The parents of an 11-year-old girl who was told to leave school for wearing a banned traditional Islamic headscarf said Tuesday they would educate her at home in protest against the Singaporean government.
Azhar Ali accused authorities of denying his daughter, Nur Ashikeen Azhar, the freedom to practice her religion after Eunos Primary School officials sent her home twice last week for wearing the traditional scarf, known as a tudung or hijab.
He said he would not let them turn her away a third time.
"I know what they are going to say when she shows up in a tudung, so why bother?" Azhar said. "It is pointless."
The government of multiethnic Singapore banned headscarves from schools out of fear the scarves brought religious differences into the classroom.
Azhar, a deputy youth chief for the opposition Singapore Malay National Organization, said he will write both the school and the education ministry, asking them to overturn the ban.

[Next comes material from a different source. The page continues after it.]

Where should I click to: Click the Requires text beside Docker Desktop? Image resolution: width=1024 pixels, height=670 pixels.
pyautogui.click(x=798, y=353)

The ministry said in an e-mailed reply to questions from The Associated Press that Nur Ashikeen had not been suspended. The ministry hopes that her father will change his mind and send her back to school wearing the prescribed school uniform, the statement said.
But Azhar said he was adamant it was the ministry that should alter its stance.
About 15 percent of Singapore's population is Muslim. The ban only applies to schools — many Muslim women, including government employees, wear headscarves to work.
The debate over headscarves in schools flared up last year after four girls were told to stop wearing them. Three withdrew from school while the fourth returned without her scarf.
One of the three girls was sent to a religious school in Melbourne, Australia, while the other two are being schooled at home.